Kansas City Southern (KCS) plans to increase capital spending to between $640 million and $660 million this year, up substantially from the $530 million in capital expenditures in 2018. But those capex numbers include $140 million for the purchase of 50 new locomotives, while spending on maintenance of way and other engineering projects will stay “pretty much steady state.”

In addition, the Class 1 said it planned to push capex even lower in 2020 and 2021.

On the positive side, the company is planning a 42 percent increase in the number of ties it replaces and will contract out a few other big-ticket projects. But in disappointing news for contractors and vendors, KCS will add just 25 miles of rail this year – a dramatic decrease from the 55 miles it added in 2018. In addition, the railroad said some 8 miles of rail will be added to the Meridian Speedway LLC (MSLLC), a joint venture between KCS and Norfolk Southern. That’s a modest increase from the 6 miles added last year.

The 2019 capex numbers were released in KCS’ Q4 and year-end earnings call. Among the notable non-capex announcements were:

KCS is getting on board the Precision Scheduled Railroading (PSR) train. The Class 1 said it will implement PSR “methodology that are most applicable to our network” in 2019.

Annual revenue increased 5%, on 2% volume growth, led by Mexico Energy Reform shipments, crude oil, and Cross-Border Intermodal volumes

KCS reported a full year operating ratio of 63.7% and an – adjusted operating ratio* of 64.3%, which is flat vs. prior year

The railroad reported full year diluted earnings per share of $6.13, and adjusted diluted earnings per share of $5.97, an increase of 14% vs. prior year.

The Ties that bind

Mark Wille, assistant vice president engineering field operations, told attendees at the NRC Conference on Marco Island earlier this month, that KCS would replace 460,000 ties this year, up from the 323,000 of last year.

Although much of the tie work would will be done by KCS employees, there is work coming for contractors and third-parties — most notably a 4,500-tie project on the Delisle Branch.  “We’re probably going to contract that out,” Wille said.

In addition, system curve work should continue at about 20 miles a year, and the railroad “typically contracts that out,” he said.

Tie programs on MSLLC are expected to hold steady at 60,000.


Among some of the larger projects expected in 2019 are 10,000 foot siding expansions at Spear and Weatherford, and an expansion of the Corpus Yard.
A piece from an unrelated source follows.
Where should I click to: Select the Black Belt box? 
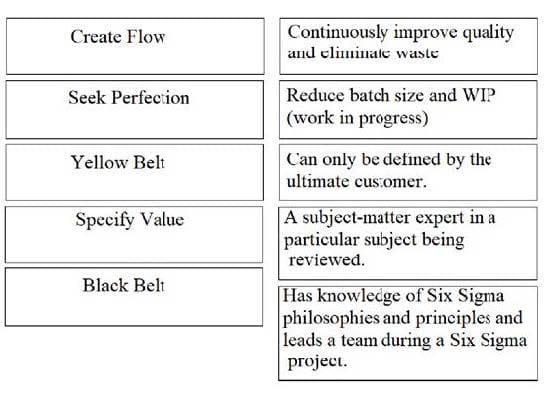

On the technology front, KCS plans to develop “Dynamic Track Charts” and a tie/rail/ballast database. All of that work is “coming up for bid,”Wille said.

PSR consultant

One interesting announcement in the earnings call was that KCS has hired Sameh Fahmy, a former vice president at CN, as a consultant on precision scheduled railroading (PSR).

Fameh is seen as a cost-cutting guru. And his skills are such that Hunter Harrison, the godfather of the PSR movement, broke his “no consultants” rule at CSX to bring Fameh back to his team, according to “Railroader, The Unfiltered Genius and Controversy of Four-Time CEO Hunter Harrison” by Howard Green.

Fameh’s arrival at KCS comes several months after the railroad hired a number of new executives.

Headquartered in Kansas City, Mo., Kansas City Southern is a transportation holding company that has railroad investments in the U.S., Mexico and Panama.

Its primary U.S. holding is The Kansas City Southern Railway Company, serving the central and south central U.S. Its international holdings include Kansas City Southern de Mexico, S.A. de C.V., serving northeastern and central Mexico and the port cities of Lázaro Cárdenas, Tampico and Veracruz, and a 50 percent interest in Panama Canal Railway Company, providing ocean-to-ocean freight and passenger service along the Panama Canal.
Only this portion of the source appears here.